BEFORE: \(Cholesterol_i = \beta_0 + \beta_1 Exercise_i + \epsilon_i\)

AFTER: \(Cholesterol_i = \beta_0 + \beta_1 Exercise_i + \beta_2 Age_i+ \epsilon_i\)

Quick Detour: Simpson’s Paradox

  • Simpson’s paradox, AKA the reversal paradox or Yule-Simpson effect, occurs when a trend that appears in different groups of data reverses or disappears when the groups are combined

  • In other words, the aggregated data may lead to a conclusion that contradicts the conclusions drawn from analyzing the data within each subgroup

  • The paradox often arises due to the presence of a confounding variable that affects both the grouping and the outcome

Quick Detour: Confounding Effects

  • This example illustrates why conditioning on another variable is often extremely important to understand the causal structure (in this case, effect of exercise is confounded by age)—to “eliminate” the confounding effect, we conditioned on, or “controlled for” age!

Quick Detour: Confounding Effects

  • Causal relationships can dictate whether a SLR or MLR is more appropriate (e.g., understanding effect of age on exercise you would NOT condition on cholesterol!)

  • Relationships like these are everywhere, which is why you often hear “correlation does not imply causation”

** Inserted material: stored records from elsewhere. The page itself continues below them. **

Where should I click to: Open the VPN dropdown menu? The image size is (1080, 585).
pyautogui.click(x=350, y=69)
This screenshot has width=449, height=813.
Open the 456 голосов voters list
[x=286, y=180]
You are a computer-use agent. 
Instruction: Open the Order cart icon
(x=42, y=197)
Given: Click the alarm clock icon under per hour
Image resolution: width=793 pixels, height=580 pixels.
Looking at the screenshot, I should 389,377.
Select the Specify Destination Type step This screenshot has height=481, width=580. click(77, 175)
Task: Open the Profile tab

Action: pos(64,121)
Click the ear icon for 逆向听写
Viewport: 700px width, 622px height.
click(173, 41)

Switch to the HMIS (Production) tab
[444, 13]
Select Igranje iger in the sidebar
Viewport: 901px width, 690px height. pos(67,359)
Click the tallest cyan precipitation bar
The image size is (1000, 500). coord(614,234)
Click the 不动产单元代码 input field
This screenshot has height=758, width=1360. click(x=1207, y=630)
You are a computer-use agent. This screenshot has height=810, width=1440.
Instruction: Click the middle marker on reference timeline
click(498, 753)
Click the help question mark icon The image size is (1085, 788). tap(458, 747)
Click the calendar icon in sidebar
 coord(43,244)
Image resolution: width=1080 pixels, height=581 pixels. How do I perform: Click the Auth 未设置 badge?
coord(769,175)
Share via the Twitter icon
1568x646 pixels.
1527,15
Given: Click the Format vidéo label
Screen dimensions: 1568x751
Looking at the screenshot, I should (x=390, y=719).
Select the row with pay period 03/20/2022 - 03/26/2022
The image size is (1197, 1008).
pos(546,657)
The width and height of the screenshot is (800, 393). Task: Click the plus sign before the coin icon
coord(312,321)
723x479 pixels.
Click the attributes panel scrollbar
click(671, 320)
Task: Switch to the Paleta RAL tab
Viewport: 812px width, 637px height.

  • We can, however, get around confounding effects through randomized experimentation (e.g., randomly assigning individuals to an exercise level would ensure that age is evenly distributed, “blocking” the unwanted causal effect on exercise/cholesterol)

The Two Levels of a Model

  • When models have more than one predictor, there are multiple levels of information that a researcher would be interested in examining (some you’re already saw last week)

  • Let’s separate the different levels of information (and tests) into categories of inference that we’ll call Micro/Predictor Level and Macro/Model Level inferences




Micro/Predictor Level

Micro/Predictor Level: MLR Parameters

\[\hat{y}_i = E(y_i|x1_i, x2_i)= \beta_0 + \beta_1 x1_{i} + \beta_2 x2_{i}\]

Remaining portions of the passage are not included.